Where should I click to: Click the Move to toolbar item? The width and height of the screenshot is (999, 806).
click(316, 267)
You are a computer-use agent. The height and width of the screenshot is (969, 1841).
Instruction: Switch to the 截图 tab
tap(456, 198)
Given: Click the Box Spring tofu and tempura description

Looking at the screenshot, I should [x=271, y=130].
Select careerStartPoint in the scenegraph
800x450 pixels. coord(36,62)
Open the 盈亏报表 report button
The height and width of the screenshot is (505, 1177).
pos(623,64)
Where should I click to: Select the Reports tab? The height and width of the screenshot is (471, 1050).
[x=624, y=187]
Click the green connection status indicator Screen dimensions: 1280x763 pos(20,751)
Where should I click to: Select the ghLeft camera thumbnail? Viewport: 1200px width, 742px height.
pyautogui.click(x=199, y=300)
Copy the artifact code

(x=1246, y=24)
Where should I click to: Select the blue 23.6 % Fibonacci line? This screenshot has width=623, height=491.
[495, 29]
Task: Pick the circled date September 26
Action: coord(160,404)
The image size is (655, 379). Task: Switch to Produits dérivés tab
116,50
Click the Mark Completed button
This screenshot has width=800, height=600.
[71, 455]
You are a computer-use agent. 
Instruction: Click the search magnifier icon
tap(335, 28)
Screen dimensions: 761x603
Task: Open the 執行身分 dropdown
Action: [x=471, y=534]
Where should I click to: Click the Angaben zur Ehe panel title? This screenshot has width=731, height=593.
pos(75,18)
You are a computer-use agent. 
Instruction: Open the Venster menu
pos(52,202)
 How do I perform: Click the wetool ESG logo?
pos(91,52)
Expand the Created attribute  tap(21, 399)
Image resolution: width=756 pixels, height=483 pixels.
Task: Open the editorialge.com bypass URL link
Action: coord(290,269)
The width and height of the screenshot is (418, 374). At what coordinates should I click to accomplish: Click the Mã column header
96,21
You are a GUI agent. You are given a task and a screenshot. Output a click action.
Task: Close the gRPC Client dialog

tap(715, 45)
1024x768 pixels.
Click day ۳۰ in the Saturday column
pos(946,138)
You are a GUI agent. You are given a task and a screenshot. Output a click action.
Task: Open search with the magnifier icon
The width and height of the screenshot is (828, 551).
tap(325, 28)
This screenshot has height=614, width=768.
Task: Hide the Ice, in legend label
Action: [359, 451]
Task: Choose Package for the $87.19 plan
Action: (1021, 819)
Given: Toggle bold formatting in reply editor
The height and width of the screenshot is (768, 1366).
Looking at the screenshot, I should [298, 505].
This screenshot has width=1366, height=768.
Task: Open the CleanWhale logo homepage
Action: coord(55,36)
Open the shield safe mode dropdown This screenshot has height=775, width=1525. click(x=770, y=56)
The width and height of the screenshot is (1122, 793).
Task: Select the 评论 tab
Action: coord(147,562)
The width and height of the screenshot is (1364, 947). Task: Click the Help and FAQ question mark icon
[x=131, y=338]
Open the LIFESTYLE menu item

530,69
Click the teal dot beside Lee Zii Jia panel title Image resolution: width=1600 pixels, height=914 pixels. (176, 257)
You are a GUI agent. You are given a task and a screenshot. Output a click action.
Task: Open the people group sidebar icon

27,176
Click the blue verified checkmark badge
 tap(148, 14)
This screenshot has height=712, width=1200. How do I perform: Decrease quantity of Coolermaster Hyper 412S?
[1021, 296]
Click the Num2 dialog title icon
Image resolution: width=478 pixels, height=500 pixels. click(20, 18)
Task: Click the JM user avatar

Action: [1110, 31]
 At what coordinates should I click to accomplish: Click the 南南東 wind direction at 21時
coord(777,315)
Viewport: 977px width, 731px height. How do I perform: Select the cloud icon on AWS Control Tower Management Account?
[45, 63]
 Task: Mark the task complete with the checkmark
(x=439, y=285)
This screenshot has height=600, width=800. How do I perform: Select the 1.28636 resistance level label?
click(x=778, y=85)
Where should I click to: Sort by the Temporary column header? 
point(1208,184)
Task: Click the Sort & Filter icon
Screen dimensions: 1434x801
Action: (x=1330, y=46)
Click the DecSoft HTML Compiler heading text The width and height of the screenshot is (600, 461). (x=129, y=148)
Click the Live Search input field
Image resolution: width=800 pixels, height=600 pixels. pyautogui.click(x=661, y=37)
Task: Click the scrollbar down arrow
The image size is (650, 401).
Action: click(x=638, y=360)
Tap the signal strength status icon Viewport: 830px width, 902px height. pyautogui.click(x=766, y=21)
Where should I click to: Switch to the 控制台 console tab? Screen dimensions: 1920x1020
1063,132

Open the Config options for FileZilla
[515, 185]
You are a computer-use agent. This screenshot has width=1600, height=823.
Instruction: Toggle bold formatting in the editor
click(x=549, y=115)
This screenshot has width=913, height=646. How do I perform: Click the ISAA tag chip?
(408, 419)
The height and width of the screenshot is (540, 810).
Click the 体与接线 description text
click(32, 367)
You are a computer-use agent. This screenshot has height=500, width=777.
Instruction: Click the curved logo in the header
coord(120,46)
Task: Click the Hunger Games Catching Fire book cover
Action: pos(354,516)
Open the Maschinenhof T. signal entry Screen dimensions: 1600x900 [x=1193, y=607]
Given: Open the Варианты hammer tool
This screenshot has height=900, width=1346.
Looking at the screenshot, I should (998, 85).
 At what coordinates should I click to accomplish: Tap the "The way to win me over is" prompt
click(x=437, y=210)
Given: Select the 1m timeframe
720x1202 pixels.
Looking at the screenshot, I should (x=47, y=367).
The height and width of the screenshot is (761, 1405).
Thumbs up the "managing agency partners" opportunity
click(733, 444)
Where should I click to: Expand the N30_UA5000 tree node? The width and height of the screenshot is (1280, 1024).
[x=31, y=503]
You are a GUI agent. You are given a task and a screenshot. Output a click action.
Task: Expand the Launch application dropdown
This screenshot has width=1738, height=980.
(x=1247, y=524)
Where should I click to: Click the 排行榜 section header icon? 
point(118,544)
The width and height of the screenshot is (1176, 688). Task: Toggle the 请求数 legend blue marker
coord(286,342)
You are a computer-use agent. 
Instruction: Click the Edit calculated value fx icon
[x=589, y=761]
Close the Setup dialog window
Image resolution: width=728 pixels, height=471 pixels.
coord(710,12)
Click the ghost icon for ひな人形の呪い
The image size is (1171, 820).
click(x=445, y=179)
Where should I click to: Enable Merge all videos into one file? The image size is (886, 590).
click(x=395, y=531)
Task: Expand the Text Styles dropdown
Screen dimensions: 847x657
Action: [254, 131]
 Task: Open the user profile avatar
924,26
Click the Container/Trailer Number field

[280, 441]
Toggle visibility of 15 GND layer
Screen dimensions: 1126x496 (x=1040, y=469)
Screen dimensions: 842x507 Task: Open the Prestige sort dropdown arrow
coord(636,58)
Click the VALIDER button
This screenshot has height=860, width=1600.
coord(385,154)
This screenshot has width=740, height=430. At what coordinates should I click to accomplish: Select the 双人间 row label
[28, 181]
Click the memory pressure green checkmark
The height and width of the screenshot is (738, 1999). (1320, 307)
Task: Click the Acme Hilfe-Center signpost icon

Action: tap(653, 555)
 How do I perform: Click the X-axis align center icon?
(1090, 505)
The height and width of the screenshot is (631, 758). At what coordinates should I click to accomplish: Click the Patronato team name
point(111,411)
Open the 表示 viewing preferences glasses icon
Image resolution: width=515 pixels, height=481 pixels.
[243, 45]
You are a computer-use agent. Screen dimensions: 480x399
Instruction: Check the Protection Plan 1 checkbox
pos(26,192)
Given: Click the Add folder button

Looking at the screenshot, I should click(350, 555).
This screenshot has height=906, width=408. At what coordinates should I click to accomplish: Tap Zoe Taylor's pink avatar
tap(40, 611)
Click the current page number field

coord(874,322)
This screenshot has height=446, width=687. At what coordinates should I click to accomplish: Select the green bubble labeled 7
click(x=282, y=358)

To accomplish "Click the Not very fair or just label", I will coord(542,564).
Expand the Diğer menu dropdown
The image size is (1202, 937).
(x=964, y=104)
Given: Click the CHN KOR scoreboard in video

+++++

**TRY IT**
Keep both end lines and retype everything in the records above from the line containing "Where should I click to: Select the Reports" through the line containing "Task: Open search with the magnifier icon", exactly, with nothing else.

**TASK SOLUTION**
Where should I click to: Select the Reports tab? The height and width of the screenshot is (471, 1050).
[x=624, y=187]
Click the green connection status indicator Screen dimensions: 1280x763 pos(20,751)
Where should I click to: Select the ghLeft camera thumbnail? Viewport: 1200px width, 742px height.
pyautogui.click(x=199, y=300)
Copy the artifact code

(x=1246, y=24)
Where should I click to: Select the blue 23.6 % Fibonacci line? This screenshot has width=623, height=491.
[495, 29]
Task: Pick the circled date September 26
Action: coord(160,404)
The image size is (655, 379). Task: Switch to Produits dérivés tab
116,50
Click the Mark Completed button
This screenshot has width=800, height=600.
[71, 455]
You are a computer-use agent. 
Instruction: Click the search magnifier icon
tap(335, 28)
Screen dimensions: 761x603
Task: Open the 執行身分 dropdown
Action: [x=471, y=534]
Where should I click to: Click the Angaben zur Ehe panel title? This screenshot has width=731, height=593.
pos(75,18)
You are a computer-use agent. 
Instruction: Open the Venster menu
pos(52,202)
 How do I perform: Click the wetool ESG logo?
pos(91,52)
Expand the Created attribute  tap(21, 399)
Image resolution: width=756 pixels, height=483 pixels.
Task: Open the editorialge.com bypass URL link
Action: coord(290,269)
The width and height of the screenshot is (418, 374). At what coordinates should I click to accomplish: Click the Mã column header
96,21
You are a GUI agent. You are given a task and a screenshot. Output a click action.
Task: Close the gRPC Client dialog

tap(715, 45)
1024x768 pixels.
Click day ۳۰ in the Saturday column
pos(946,138)
You are a GUI agent. You are given a task and a screenshot. Output a click action.
Task: Open search with the magnifier icon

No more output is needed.